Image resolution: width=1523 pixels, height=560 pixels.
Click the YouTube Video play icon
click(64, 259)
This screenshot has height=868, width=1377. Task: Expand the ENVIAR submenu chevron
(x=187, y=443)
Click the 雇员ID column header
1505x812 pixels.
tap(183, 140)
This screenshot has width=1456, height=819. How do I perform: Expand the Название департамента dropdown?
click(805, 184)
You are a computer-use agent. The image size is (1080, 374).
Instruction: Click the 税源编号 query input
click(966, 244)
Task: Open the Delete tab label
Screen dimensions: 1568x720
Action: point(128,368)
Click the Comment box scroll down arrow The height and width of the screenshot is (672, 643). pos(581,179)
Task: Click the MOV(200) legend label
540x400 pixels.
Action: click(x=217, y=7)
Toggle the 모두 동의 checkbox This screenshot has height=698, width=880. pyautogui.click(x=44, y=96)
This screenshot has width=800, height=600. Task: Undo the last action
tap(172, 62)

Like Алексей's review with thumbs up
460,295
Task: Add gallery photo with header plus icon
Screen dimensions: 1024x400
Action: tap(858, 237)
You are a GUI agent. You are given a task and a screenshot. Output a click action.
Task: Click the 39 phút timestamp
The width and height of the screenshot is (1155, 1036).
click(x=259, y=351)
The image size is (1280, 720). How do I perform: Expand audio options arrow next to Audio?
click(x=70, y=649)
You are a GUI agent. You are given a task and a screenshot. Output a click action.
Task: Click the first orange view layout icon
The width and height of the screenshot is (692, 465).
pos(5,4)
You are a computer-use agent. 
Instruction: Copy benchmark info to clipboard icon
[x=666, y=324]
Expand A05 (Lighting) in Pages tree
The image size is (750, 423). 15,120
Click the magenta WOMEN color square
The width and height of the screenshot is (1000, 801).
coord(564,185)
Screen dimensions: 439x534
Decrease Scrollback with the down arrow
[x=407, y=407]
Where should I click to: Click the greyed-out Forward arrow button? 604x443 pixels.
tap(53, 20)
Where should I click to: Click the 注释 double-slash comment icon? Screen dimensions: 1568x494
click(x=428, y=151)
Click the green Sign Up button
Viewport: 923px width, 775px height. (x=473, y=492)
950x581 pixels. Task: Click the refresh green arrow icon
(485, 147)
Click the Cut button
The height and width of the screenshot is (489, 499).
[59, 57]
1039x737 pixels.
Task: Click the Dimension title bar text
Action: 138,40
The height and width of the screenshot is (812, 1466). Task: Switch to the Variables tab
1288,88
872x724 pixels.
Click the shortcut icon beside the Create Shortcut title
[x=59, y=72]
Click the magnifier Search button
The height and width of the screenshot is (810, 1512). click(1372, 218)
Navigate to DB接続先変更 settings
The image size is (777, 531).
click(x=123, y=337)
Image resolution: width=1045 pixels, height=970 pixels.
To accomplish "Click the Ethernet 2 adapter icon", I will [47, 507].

+ + + +

What the task requires:
All lines in the material are to be returned exactly.

Exercise answer:
Image resolution: width=1523 pixels, height=560 pixels.
Click the YouTube Video play icon
click(64, 259)
This screenshot has height=868, width=1377. Task: Expand the ENVIAR submenu chevron
(x=187, y=443)
Click the 雇员ID column header
1505x812 pixels.
tap(183, 140)
This screenshot has width=1456, height=819. How do I perform: Expand the Название департамента dropdown?
click(805, 184)
You are a computer-use agent. The image size is (1080, 374).
Instruction: Click the 税源编号 query input
click(966, 244)
Task: Open the Delete tab label
Screen dimensions: 1568x720
Action: point(128,368)
Click the Comment box scroll down arrow The height and width of the screenshot is (672, 643). pos(581,179)
Task: Click the MOV(200) legend label
540x400 pixels.
Action: click(x=217, y=7)
Toggle the 모두 동의 checkbox This screenshot has height=698, width=880. pyautogui.click(x=44, y=96)
This screenshot has width=800, height=600. Task: Undo the last action
tap(172, 62)

Like Алексей's review with thumbs up
460,295
Task: Add gallery photo with header plus icon
Screen dimensions: 1024x400
Action: tap(858, 237)
You are a GUI agent. You are given a task and a screenshot. Output a click action.
Task: Click the 39 phút timestamp
The width and height of the screenshot is (1155, 1036).
click(x=259, y=351)
The image size is (1280, 720). How do I perform: Expand audio options arrow next to Audio?
click(x=70, y=649)
You are a GUI agent. You are given a task and a screenshot. Output a click action.
Task: Click the first orange view layout icon
The width and height of the screenshot is (692, 465).
pos(5,4)
You are a computer-use agent. 
Instruction: Copy benchmark info to clipboard icon
[x=666, y=324]
Expand A05 (Lighting) in Pages tree
The image size is (750, 423). 15,120
Click the magenta WOMEN color square
The width and height of the screenshot is (1000, 801).
coord(564,185)
Screen dimensions: 439x534
Decrease Scrollback with the down arrow
[x=407, y=407]
Where should I click to: Click the greyed-out Forward arrow button? 604x443 pixels.
tap(53, 20)
Where should I click to: Click the 注释 double-slash comment icon? Screen dimensions: 1568x494
click(x=428, y=151)
Click the green Sign Up button
Viewport: 923px width, 775px height. (x=473, y=492)
950x581 pixels. Task: Click the refresh green arrow icon
(485, 147)
Click the Cut button
The height and width of the screenshot is (489, 499).
[59, 57]
1039x737 pixels.
Task: Click the Dimension title bar text
Action: 138,40
The height and width of the screenshot is (812, 1466). Task: Switch to the Variables tab
1288,88
872x724 pixels.
Click the shortcut icon beside the Create Shortcut title
[x=59, y=72]
Click the magnifier Search button
The height and width of the screenshot is (810, 1512). click(1372, 218)
Navigate to DB接続先変更 settings
The image size is (777, 531).
click(x=123, y=337)
Image resolution: width=1045 pixels, height=970 pixels.
To accomplish "Click the Ethernet 2 adapter icon", I will [47, 507].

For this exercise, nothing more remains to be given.